Escherichia coli LacZ β-galactosidase inhibition by monohydroxy acetylated glycopyranosides: Role of the acetyl groups

Abstract

• Inhibition properties of acetylated sugars to beta-galactoside from E. coli were established. • Synthesis at multi-mg scale of small library of different regioselective monohydroxy-acetylated mono and disaccharides. • Molecular docking studies were applied to determine the role of acetyl group in the inhibition process. • The regioselective deprotection position is important for the inhibitory capacity of the molecule. • A monohydroxy lactal derivative showed an interesting K i value (95 μM) compared to known galactosidase inhibitors. Escherichia coli LacZ β-galactosidase is an extensively employed glycosidase for many different scientific purposes.

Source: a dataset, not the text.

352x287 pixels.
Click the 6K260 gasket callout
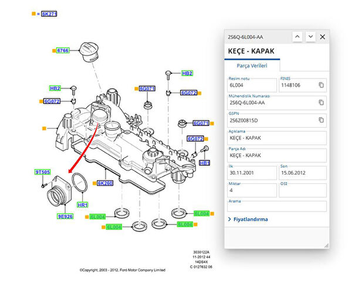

Here, we describe how acetyl moieties protecting hydroxyl groups of the glycosides make these molecules better inhibitors to the enzyme activity. In particular, the presence of a unique hydroxyl group in the peracetylated glycosides still enhanced the inhibitory capacity of the molecule more. Molecular docking studies showed that the acetylation in the carbohydrate structure helps the substrate to accommodate into the active site. From a small biocatalytic synthesized library of different monohydroxy acetylated glycosides we can conclude that galactosidic structures are better for inhibition capacity. The best inhibitors were two monohydroxy lactal derivatives. The one with the OH free, in C -6 of the galactosidic part of the disaccharide, was a better inhibitor ( K i of 95 μM) than that with the OH free in C -3 in the glucosidic part of the molecule ( K i of 143 μM).